Bien qu’il ait écrit des articles sur la race aryenne,
on ne saurait le qualifier de raciste au sens usuel du terme de nos jours. En
effet, le concept de race ne lui plaisait guère, parce qu’il ne traduisait pas
exactement sa pensée, et il proposa de lui substituer celui d’ethnie. À son
point de vue, la décadence aurait son origine « dans la plus rapide
destruction des plus parfaits » ou encore dans le fait que les eugéniques
sont submergés au cours du processus de sélection sociale par la masse des
faibles et des médiocres, par les dysgéniques.
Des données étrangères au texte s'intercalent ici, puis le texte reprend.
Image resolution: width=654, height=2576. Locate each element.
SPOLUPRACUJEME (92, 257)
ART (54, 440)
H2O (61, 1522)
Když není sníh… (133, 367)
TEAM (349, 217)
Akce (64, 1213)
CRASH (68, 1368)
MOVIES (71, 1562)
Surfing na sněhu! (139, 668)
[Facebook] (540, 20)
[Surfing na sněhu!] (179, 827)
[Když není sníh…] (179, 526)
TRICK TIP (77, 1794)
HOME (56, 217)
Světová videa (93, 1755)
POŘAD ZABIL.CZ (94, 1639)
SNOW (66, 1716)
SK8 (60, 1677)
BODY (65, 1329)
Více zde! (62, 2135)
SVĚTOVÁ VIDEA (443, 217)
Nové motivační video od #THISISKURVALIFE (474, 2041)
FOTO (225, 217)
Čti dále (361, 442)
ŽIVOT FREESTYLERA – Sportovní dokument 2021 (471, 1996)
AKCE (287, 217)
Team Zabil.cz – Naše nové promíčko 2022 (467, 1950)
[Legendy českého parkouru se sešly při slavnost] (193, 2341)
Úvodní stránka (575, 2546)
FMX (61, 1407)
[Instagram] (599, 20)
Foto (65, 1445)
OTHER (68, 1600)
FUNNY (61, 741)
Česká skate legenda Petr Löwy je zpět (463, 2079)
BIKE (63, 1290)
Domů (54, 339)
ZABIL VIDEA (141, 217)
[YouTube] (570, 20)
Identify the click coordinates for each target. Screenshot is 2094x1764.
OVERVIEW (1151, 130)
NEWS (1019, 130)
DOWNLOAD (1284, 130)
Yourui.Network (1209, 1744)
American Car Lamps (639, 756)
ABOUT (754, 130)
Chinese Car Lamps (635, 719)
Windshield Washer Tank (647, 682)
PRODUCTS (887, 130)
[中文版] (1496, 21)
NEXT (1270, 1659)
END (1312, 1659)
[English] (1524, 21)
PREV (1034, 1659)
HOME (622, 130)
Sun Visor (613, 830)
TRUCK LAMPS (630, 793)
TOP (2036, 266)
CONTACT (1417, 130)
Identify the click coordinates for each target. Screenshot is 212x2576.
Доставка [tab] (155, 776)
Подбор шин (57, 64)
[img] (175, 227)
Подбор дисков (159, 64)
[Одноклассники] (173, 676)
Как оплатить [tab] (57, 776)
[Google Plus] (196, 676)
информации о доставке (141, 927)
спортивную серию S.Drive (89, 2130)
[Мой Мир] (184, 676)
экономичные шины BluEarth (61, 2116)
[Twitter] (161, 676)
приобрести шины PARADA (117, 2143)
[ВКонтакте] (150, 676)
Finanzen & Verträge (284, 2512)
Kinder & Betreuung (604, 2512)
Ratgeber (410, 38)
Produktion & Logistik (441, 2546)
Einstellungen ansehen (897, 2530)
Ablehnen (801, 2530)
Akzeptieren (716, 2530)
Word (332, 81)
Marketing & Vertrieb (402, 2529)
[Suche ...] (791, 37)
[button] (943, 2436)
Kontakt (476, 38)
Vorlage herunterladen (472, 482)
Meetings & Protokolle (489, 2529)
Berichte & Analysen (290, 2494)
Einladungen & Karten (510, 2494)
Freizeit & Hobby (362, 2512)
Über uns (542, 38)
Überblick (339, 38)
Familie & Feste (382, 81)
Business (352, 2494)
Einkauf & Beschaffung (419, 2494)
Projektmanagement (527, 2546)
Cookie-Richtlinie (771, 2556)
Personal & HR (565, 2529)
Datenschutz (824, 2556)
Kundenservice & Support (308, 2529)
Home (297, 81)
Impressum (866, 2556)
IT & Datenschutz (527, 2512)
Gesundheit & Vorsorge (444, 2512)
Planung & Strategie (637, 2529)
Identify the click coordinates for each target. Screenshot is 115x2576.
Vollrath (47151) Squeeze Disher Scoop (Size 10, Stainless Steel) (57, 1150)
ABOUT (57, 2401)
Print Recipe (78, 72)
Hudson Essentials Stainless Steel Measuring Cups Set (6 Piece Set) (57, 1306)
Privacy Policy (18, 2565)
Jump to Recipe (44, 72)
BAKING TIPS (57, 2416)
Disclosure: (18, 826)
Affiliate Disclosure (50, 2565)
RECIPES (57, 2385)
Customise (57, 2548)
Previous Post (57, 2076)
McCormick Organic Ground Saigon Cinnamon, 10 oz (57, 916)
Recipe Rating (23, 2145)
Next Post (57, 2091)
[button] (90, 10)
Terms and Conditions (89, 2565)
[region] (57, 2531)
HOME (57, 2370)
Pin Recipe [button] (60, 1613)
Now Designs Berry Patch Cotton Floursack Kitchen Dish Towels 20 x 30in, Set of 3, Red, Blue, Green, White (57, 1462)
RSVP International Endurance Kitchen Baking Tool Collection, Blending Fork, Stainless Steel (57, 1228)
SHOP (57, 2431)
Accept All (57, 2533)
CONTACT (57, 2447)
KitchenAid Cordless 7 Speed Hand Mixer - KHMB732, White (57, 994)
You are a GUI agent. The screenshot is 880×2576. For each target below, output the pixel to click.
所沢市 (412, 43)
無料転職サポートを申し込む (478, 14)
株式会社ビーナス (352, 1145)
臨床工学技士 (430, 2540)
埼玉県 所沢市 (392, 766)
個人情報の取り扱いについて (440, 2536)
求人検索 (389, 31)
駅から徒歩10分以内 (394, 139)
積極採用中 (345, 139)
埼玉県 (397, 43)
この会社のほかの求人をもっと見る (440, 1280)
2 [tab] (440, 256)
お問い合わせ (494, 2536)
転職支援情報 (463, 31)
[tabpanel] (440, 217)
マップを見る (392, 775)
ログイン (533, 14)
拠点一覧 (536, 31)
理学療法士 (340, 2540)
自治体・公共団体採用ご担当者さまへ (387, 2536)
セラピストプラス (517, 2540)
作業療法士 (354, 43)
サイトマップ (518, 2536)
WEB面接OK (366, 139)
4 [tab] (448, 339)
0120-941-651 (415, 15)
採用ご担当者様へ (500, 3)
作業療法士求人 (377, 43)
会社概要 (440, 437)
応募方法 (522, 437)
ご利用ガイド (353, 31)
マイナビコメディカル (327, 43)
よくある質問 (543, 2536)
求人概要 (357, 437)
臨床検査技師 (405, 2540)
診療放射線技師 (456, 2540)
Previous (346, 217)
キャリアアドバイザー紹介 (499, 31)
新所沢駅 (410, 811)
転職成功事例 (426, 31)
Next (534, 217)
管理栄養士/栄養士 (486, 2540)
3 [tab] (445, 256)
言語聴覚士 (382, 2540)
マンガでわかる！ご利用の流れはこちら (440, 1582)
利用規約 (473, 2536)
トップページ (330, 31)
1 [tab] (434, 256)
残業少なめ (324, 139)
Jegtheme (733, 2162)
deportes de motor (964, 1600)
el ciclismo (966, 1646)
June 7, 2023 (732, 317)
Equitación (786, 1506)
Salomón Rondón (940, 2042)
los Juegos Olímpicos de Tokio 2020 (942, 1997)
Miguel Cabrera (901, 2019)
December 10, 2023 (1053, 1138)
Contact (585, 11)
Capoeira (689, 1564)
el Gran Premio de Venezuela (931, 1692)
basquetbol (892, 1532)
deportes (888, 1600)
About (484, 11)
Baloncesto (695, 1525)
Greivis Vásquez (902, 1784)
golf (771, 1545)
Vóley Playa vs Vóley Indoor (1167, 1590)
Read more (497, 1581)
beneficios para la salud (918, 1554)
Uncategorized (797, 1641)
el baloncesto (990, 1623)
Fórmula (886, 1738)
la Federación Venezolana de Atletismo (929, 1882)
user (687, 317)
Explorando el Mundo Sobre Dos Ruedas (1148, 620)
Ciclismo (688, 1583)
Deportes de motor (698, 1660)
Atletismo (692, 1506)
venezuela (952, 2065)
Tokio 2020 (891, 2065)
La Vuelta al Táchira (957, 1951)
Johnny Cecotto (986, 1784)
Il met en cause les guerres qui
fauchent les meilleurs, la politique qui favorise la masse du commun, la
religion qui interdit par le célibat à de nombreux eugéniques de se reproduire,
etc.
C’est donc dans ses écrits de la fin de sa vie, en
particulier dans un article au titre significatif, Dies irae, la fin du
monde civilisé qu’il s’exprimera le plus clairement sur la décadence à venir :
« Les temps derniers verront les hommes affranchis de toute civilisation,
rendus à la liberté élémentaire, nicher dans les cavernes, emprunter leurs
pardessus aux hommes de la forêt, s’inviter au repas des sangliers et des
loups. Il ne se verra plus qu’une inégalité entre les hommes, une seule :
l’inégalité de celui qui est à la broche et de celui qui la tourne. »
L’homme retournera à la vie de singes, reprenant ainsi
une idée de Gobineau qui voyait les hommes devenir semblables aux troupeaux de
buffles. La Première Guerre mondiale confirmait à ses yeux ces prévisions
catastrophiques, encore que dans la préface à la traduction de l’ouvrage de
l’américain Madison Grant, Le Déclin de la grande race (1926), il ait
manifesté une indulgence inhabituelle pour certains États de l’Union parce
qu’ils pratiquaient certaines mesures sélectives. Quant au pays latin, il les
voyait irrémédiablement voués au déclin.
Seul le socialisme demeurait comme un espoir, du fait qu’il se donnait pour projet la transformation radicale de l’homme, la création de l’homme nouveau, que Marx appelait l’homme total. D’où la conviction qu’il exprimait dans les Sélections sociales : « Le socialisme sera sélectionniste ou ne sera pas : il n’est possible qu’avec des hommes faits autrement que nous, et ces hommes, la sélection peut les faire. » Si ce rêve est irréalisable, alors, il faudra s’attendre à la fin de la civilisation, démolie par le surnombre des dysgéniques.